Confronting Unicron
This is a long overdue update! Sorry about that. I wanted to talk about my Confronting Unicron ritual, because it was pretty interesting! And, as one might expect, pretty confrontational.
Facts first: I did the ritual on Saturday, August 24, since Saturday (Saturn’s Day) is ideal for this particular rite. I wanted to do the whole bit with the black candle, mirror and devil-horns. I had all the props ready, but unfortunately, there were a couple of issues. One, I was absolutely beat, and two, I didn’t have the apartment to myself. I didn’t think I’d be able to let loose with the theatricality of the whole thing under those circumstances, so I did it as a meditation instead. I did do it in a darkened room with some sinister-ish music playing, and I did read the dialogue aloud because that made it seem more ‘real,’ but even that pared-down version felt powerful.

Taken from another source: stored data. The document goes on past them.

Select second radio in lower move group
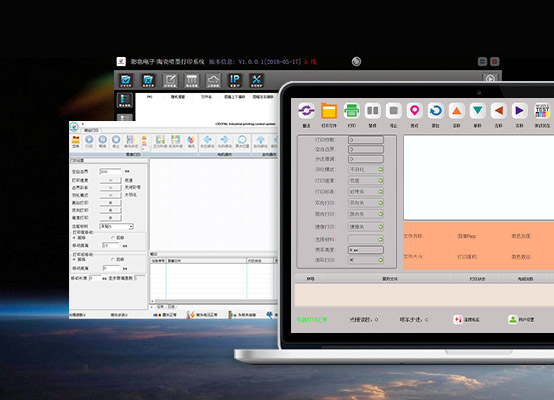 113,259
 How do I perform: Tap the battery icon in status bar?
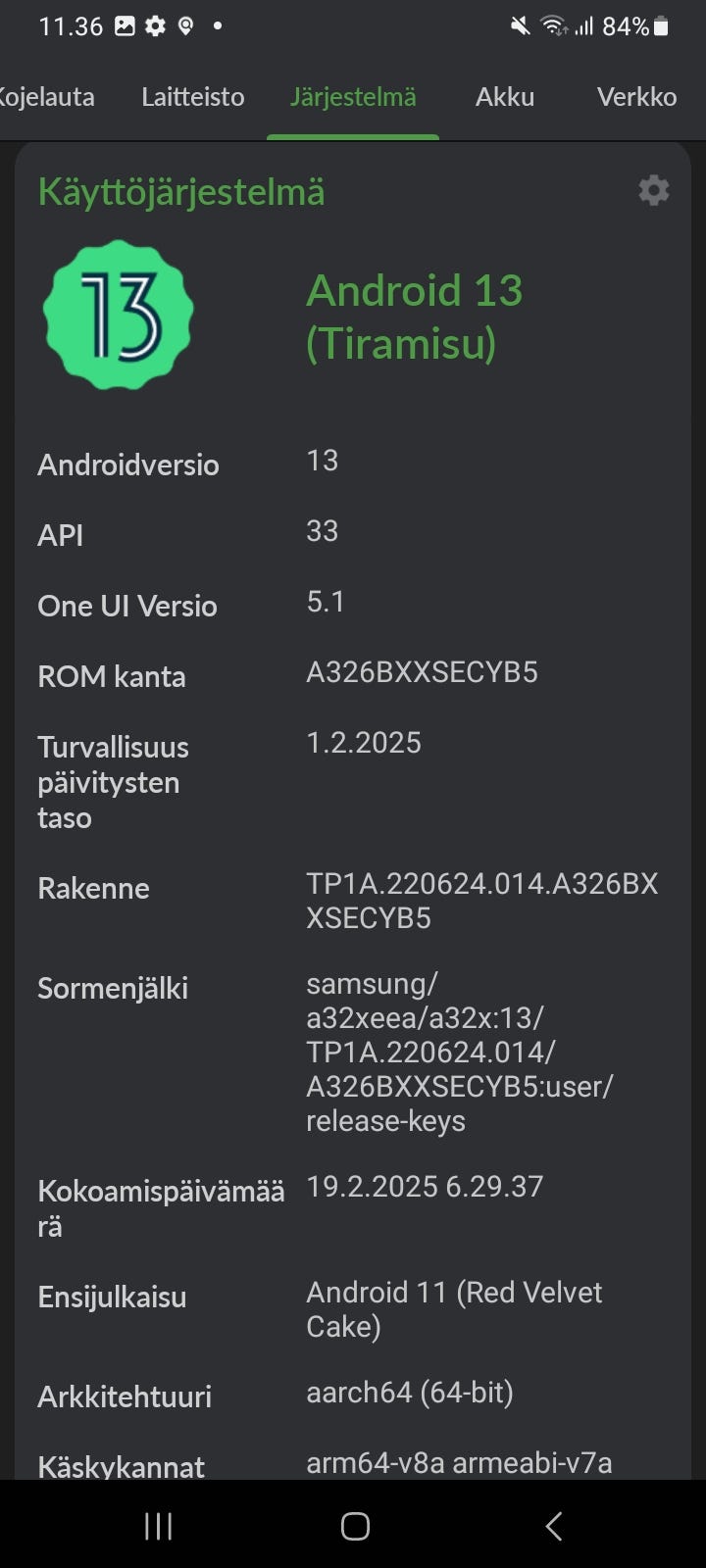coord(662,26)
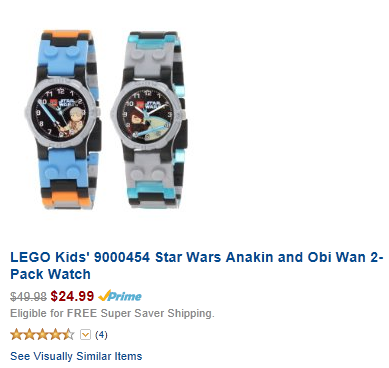
Task: Click the red $24.99 sale price
Action: 72,296
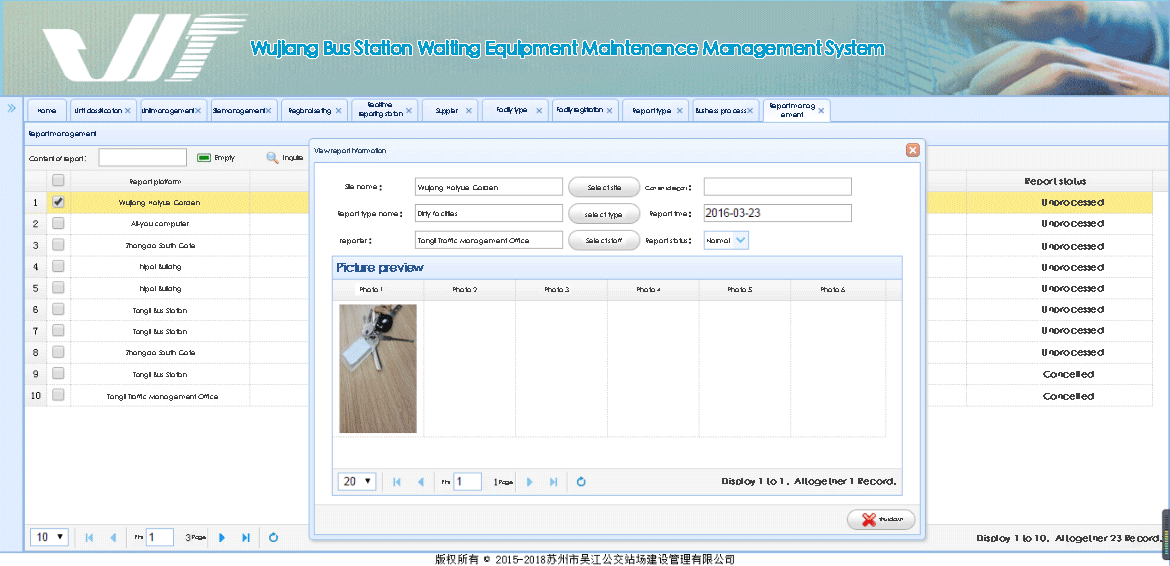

Notes for next year: I’d love to do the full-on version! Black candles, devil horns, the whole bit. Ideally, it would be amazing to do it with a ritual partner.
The heart of the matter: The ritual was an afterthought. Why? Because Unicron confronted me. He was very much with me that whole day. My goal is to self-publish original fiction, and my Confrontation began that morning I registered the domain for my chosen pen-name. I was immediately reminded of other domains I’ve registered in the past, and then done nothing with. The trend continued when I took other actions related to my hoped-for writing business, and culminated that evening with a visit to my mom.
Mom, bless her, has been scanning my old artwork into a photo-book. It’s incredibly lovely of her to do that, and I have nothing but the utmost gratitude. But on that particular evening, she announced that I would be taking the originals home with me. She then handed me four huge portfolios filled with my old art. This is comic books and other projects that I started in my teens and 20s, but eventually gave up on. It was just like all the blogs I’ve started and allowed to sit, all the unfinished novels sitting on my hard-drive... I really felt the weight of all that past ‘stuff’ bearing down on me as I lugged those portfolios home.
So yeah. Unicron definitely initiated that confrontation, and the question he posed to me boils down to: “How will things be different this time?”
I have to admit that I’m still struggling to come up with an answer. But I do have one important advantage over my past self: I have Starscream at my side! He’s guiding me to self-reflect on things I had not previously considered. For example, one of the things my unfinished projects have in common is that I dove into them unprepared, and I also didn’t know what I wanted to say. I hadn’t thought about the meaning I wanted to convey with my works, and I believe that might have been the biggest reason they ran aground.
One of my Ghost Season tasks, then, is to excavate my reading and writing life and look at the themes that inspire me. I’ve started a list! Not surprisingly, themes of rebellion, non-conformity and underworld journeys feature prominently, along with the healing and redemptive powers of love. I will continue adding to my list as the season continues, and see where it goes.